▶ _PROBLEM TO SOLVE_
Would you repeat the entries beneath, with nothing changed?

#### SOURCE INFORMATION

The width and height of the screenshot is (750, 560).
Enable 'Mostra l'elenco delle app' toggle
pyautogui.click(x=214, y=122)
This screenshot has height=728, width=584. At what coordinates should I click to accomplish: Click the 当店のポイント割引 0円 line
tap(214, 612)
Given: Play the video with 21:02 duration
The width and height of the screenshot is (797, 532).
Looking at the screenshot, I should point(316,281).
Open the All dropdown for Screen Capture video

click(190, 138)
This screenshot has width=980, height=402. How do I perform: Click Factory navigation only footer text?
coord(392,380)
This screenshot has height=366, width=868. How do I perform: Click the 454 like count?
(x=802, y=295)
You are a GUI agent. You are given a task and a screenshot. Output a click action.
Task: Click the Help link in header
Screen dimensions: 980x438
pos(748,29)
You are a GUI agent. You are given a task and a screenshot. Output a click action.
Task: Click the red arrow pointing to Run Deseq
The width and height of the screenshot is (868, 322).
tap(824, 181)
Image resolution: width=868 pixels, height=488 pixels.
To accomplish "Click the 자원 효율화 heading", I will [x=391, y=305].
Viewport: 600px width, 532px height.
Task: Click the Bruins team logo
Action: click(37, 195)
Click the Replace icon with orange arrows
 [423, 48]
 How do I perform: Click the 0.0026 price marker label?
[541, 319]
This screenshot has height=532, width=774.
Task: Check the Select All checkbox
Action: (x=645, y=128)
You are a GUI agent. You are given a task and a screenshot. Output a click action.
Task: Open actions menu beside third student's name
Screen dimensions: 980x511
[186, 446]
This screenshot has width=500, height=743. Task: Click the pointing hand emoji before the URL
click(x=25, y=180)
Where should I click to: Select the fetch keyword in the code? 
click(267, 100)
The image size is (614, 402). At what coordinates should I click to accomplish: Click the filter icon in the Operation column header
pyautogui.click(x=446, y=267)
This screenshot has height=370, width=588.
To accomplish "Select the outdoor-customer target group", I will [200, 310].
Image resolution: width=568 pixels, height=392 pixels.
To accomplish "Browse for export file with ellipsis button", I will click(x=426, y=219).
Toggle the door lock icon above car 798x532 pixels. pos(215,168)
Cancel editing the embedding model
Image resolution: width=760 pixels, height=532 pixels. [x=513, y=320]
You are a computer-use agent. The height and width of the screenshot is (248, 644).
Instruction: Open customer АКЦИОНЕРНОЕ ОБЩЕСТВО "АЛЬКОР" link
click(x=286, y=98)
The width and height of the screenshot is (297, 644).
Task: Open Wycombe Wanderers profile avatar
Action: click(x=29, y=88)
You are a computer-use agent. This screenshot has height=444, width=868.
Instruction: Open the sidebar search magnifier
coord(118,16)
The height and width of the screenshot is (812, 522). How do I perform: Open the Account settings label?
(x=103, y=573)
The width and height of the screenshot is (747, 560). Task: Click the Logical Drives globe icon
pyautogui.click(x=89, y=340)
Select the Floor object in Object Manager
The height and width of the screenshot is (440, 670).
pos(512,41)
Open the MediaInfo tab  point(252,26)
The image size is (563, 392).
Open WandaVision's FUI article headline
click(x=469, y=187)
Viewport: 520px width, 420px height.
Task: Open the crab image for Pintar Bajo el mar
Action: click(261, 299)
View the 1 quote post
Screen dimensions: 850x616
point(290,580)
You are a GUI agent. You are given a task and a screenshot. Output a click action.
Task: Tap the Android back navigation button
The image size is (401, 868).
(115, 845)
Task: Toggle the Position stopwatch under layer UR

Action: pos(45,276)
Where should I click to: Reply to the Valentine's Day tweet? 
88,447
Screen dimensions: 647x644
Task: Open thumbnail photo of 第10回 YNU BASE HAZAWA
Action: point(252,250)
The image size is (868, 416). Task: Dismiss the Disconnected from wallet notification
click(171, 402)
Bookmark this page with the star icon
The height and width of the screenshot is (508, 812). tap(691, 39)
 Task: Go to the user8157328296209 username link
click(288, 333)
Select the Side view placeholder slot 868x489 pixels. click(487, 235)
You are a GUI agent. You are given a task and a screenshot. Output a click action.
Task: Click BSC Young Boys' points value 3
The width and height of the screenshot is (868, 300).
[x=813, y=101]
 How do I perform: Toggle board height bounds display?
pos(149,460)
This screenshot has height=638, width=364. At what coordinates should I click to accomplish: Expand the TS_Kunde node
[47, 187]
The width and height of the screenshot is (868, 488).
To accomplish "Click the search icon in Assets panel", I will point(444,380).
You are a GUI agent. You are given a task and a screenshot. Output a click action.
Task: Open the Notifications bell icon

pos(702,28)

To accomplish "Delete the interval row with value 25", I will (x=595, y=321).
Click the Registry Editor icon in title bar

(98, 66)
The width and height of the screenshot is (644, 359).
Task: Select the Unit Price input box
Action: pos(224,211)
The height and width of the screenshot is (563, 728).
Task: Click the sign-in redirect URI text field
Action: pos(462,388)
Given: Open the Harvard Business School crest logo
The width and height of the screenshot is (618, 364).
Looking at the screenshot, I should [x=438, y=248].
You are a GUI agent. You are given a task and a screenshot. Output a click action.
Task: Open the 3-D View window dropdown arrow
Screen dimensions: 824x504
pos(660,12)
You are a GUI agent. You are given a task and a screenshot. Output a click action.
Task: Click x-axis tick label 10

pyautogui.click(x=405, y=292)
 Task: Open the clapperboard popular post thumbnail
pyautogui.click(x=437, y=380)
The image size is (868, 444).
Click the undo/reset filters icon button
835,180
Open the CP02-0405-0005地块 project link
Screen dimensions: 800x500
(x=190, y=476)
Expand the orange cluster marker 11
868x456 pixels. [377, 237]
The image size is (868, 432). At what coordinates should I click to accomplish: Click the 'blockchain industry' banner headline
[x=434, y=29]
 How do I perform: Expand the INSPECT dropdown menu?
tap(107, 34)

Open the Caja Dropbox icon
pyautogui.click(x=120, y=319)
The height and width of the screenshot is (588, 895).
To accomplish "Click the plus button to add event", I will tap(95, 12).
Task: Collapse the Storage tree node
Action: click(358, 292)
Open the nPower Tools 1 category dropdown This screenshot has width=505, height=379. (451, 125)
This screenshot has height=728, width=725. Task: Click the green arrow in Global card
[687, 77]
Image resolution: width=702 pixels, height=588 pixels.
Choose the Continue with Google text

########

▶ _SOLVED EXERCISE_
The width and height of the screenshot is (750, 560).
Enable 'Mostra l'elenco delle app' toggle
pyautogui.click(x=214, y=122)
This screenshot has height=728, width=584. At what coordinates should I click to accomplish: Click the 当店のポイント割引 0円 line
tap(214, 612)
Given: Play the video with 21:02 duration
The width and height of the screenshot is (797, 532).
Looking at the screenshot, I should point(316,281).
Open the All dropdown for Screen Capture video

click(190, 138)
This screenshot has width=980, height=402. How do I perform: Click Factory navigation only footer text?
coord(392,380)
This screenshot has height=366, width=868. How do I perform: Click the 454 like count?
(x=802, y=295)
You are a GUI agent. You are given a task and a screenshot. Output a click action.
Task: Click the Help link in header
Screen dimensions: 980x438
pos(748,29)
You are a GUI agent. You are given a task and a screenshot. Output a click action.
Task: Click the red arrow pointing to Run Deseq
The width and height of the screenshot is (868, 322).
tap(824, 181)
Image resolution: width=868 pixels, height=488 pixels.
To accomplish "Click the 자원 효율화 heading", I will [x=391, y=305].
Viewport: 600px width, 532px height.
Task: Click the Bruins team logo
Action: click(37, 195)
Click the Replace icon with orange arrows
 [423, 48]
 How do I perform: Click the 0.0026 price marker label?
[541, 319]
This screenshot has height=532, width=774.
Task: Check the Select All checkbox
Action: (x=645, y=128)
You are a GUI agent. You are given a task and a screenshot. Output a click action.
Task: Open actions menu beside third student's name
Screen dimensions: 980x511
[186, 446]
This screenshot has width=500, height=743. Task: Click the pointing hand emoji before the URL
click(x=25, y=180)
Where should I click to: Select the fetch keyword in the code? 
click(267, 100)
The image size is (614, 402). At what coordinates should I click to accomplish: Click the filter icon in the Operation column header
pyautogui.click(x=446, y=267)
This screenshot has height=370, width=588.
To accomplish "Select the outdoor-customer target group", I will [200, 310].
Image resolution: width=568 pixels, height=392 pixels.
To accomplish "Browse for export file with ellipsis button", I will click(x=426, y=219).
Toggle the door lock icon above car 798x532 pixels. pos(215,168)
Cancel editing the embedding model
Image resolution: width=760 pixels, height=532 pixels. [x=513, y=320]
You are a computer-use agent. The height and width of the screenshot is (248, 644).
Instruction: Open customer АКЦИОНЕРНОЕ ОБЩЕСТВО "АЛЬКОР" link
click(x=286, y=98)
The width and height of the screenshot is (297, 644).
Task: Open Wycombe Wanderers profile avatar
Action: click(x=29, y=88)
You are a computer-use agent. This screenshot has height=444, width=868.
Instruction: Open the sidebar search magnifier
coord(118,16)
The height and width of the screenshot is (812, 522). How do I perform: Open the Account settings label?
(x=103, y=573)
The width and height of the screenshot is (747, 560). Task: Click the Logical Drives globe icon
pyautogui.click(x=89, y=340)
Select the Floor object in Object Manager
The height and width of the screenshot is (440, 670).
pos(512,41)
Open the MediaInfo tab  point(252,26)
The image size is (563, 392).
Open WandaVision's FUI article headline
click(x=469, y=187)
Viewport: 520px width, 420px height.
Task: Open the crab image for Pintar Bajo el mar
Action: click(261, 299)
View the 1 quote post
Screen dimensions: 850x616
point(290,580)
You are a GUI agent. You are given a task and a screenshot. Output a click action.
Task: Tap the Android back navigation button
The image size is (401, 868).
(115, 845)
Task: Toggle the Position stopwatch under layer UR

Action: pos(45,276)
Where should I click to: Reply to the Valentine's Day tweet? 
88,447
Screen dimensions: 647x644
Task: Open thumbnail photo of 第10回 YNU BASE HAZAWA
Action: point(252,250)
The image size is (868, 416). Task: Dismiss the Disconnected from wallet notification
click(171, 402)
Bookmark this page with the star icon
The height and width of the screenshot is (508, 812). tap(691, 39)
 Task: Go to the user8157328296209 username link
click(288, 333)
Select the Side view placeholder slot 868x489 pixels. click(487, 235)
You are a GUI agent. You are given a task and a screenshot. Output a click action.
Task: Click BSC Young Boys' points value 3
The width and height of the screenshot is (868, 300).
[x=813, y=101]
 How do I perform: Toggle board height bounds display?
pos(149,460)
This screenshot has height=638, width=364. At what coordinates should I click to accomplish: Expand the TS_Kunde node
[47, 187]
The width and height of the screenshot is (868, 488).
To accomplish "Click the search icon in Assets panel", I will point(444,380).
You are a GUI agent. You are given a task and a screenshot. Output a click action.
Task: Open the Notifications bell icon

pos(702,28)

To accomplish "Delete the interval row with value 25", I will (x=595, y=321).
Click the Registry Editor icon in title bar

(98, 66)
The width and height of the screenshot is (644, 359).
Task: Select the Unit Price input box
Action: pos(224,211)
The height and width of the screenshot is (563, 728).
Task: Click the sign-in redirect URI text field
Action: pos(462,388)
Given: Open the Harvard Business School crest logo
The width and height of the screenshot is (618, 364).
Looking at the screenshot, I should [x=438, y=248].
You are a GUI agent. You are given a task and a screenshot. Output a click action.
Task: Open the 3-D View window dropdown arrow
Screen dimensions: 824x504
pos(660,12)
You are a GUI agent. You are given a task and a screenshot. Output a click action.
Task: Click x-axis tick label 10

pyautogui.click(x=405, y=292)
 Task: Open the clapperboard popular post thumbnail
pyautogui.click(x=437, y=380)
The image size is (868, 444).
Click the undo/reset filters icon button
835,180
Open the CP02-0405-0005地块 project link
Screen dimensions: 800x500
(x=190, y=476)
Expand the orange cluster marker 11
868x456 pixels. [377, 237]
The image size is (868, 432). At what coordinates should I click to accomplish: Click the 'blockchain industry' banner headline
[x=434, y=29]
 How do I perform: Expand the INSPECT dropdown menu?
tap(107, 34)

Open the Caja Dropbox icon
pyautogui.click(x=120, y=319)
The height and width of the screenshot is (588, 895).
To accomplish "Click the plus button to add event", I will tap(95, 12).
Task: Collapse the Storage tree node
Action: click(358, 292)
Open the nPower Tools 1 category dropdown This screenshot has width=505, height=379. (451, 125)
This screenshot has height=728, width=725. Task: Click the green arrow in Global card
[687, 77]
Image resolution: width=702 pixels, height=588 pixels.
Choose the Continue with Google text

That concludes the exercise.